EXERCISE DATA:
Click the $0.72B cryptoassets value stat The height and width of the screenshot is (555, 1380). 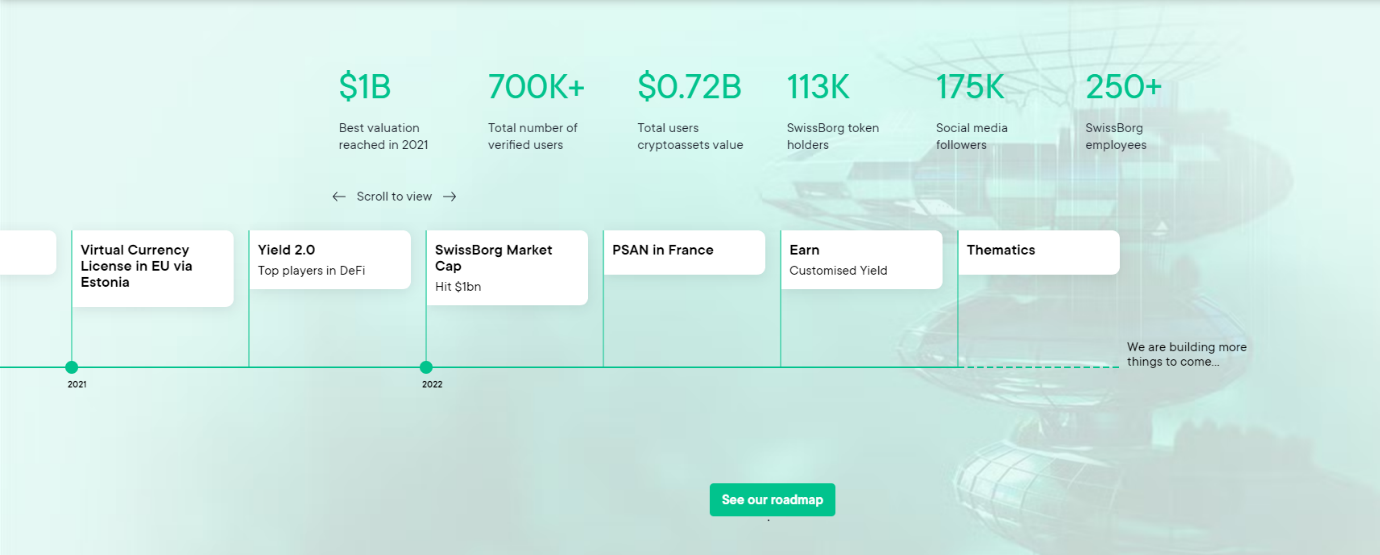point(689,88)
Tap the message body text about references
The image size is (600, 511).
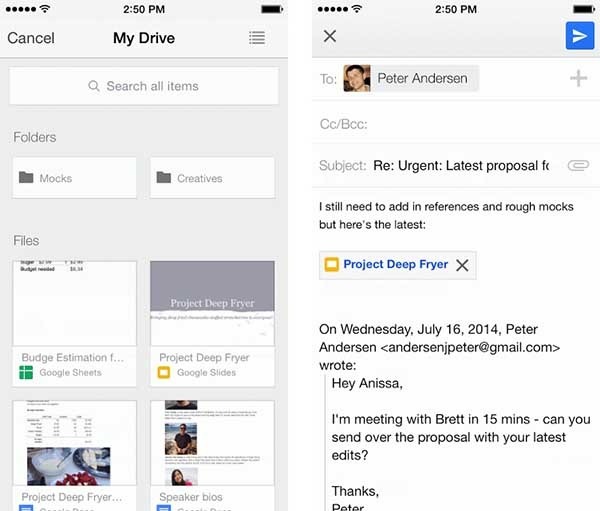(x=446, y=215)
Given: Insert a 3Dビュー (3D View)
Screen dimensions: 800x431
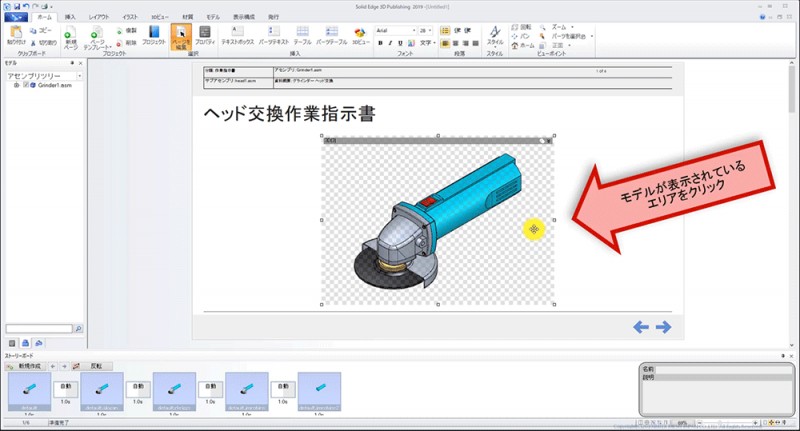Looking at the screenshot, I should [359, 37].
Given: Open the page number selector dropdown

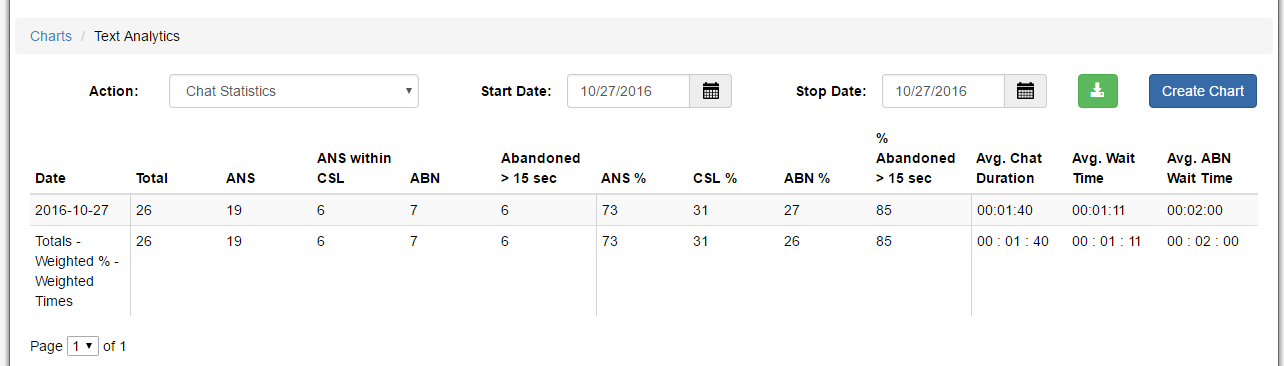Looking at the screenshot, I should point(83,346).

WORK TO COMPLETE: Copy out the rows word for word, from the line containing "Given: Insert a 3Dビュー (3D View)" through the end of the rows, with both ends included. Leave the pictures out of your copy.

RESPONSE BELOW:
Given: Insert a 3Dビュー (3D View)
Screen dimensions: 800x431
Looking at the screenshot, I should [359, 37].
Given: Open the page number selector dropdown

Looking at the screenshot, I should point(83,346).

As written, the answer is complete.